** WHAT THE EXERCISE ASKS **
Copy out each line below in which the string "computer" appears.
(RECORDS SUPPLIED Opens)
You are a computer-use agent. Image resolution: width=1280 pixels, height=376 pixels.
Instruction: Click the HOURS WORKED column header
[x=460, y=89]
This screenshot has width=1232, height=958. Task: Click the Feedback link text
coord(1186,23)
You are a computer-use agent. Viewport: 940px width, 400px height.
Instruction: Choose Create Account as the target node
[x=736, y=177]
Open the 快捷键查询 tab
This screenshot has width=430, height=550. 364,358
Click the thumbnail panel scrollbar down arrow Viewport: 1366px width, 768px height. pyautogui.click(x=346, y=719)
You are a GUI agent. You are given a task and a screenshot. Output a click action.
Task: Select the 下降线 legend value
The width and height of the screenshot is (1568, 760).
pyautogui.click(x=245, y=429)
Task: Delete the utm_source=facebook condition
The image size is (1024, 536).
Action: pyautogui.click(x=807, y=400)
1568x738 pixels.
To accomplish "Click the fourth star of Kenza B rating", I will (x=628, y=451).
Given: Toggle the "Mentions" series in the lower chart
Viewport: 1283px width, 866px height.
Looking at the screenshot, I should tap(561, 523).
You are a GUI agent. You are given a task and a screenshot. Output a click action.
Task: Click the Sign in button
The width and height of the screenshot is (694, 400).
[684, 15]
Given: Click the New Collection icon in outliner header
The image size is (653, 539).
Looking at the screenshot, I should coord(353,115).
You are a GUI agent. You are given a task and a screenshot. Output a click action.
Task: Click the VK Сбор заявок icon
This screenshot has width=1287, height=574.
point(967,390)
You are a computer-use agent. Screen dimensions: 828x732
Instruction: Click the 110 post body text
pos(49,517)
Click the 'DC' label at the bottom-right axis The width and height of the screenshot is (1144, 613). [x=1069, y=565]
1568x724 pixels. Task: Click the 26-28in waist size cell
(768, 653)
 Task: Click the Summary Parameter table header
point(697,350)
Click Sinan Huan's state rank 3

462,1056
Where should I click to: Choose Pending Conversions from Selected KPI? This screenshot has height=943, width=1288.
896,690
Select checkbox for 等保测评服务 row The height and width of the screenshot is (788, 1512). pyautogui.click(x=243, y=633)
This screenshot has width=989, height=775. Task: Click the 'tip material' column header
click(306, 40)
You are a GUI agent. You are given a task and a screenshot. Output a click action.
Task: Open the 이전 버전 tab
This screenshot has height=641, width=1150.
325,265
(RECORDS SUPPLIED Closes)
** TASK OUTPUT **
You are a computer-use agent. Image resolution: width=1280 pixels, height=376 pixels.
You are a computer-use agent. Viewport: 940px width, 400px height.
You are a computer-use agent. Screen dimensions: 828x732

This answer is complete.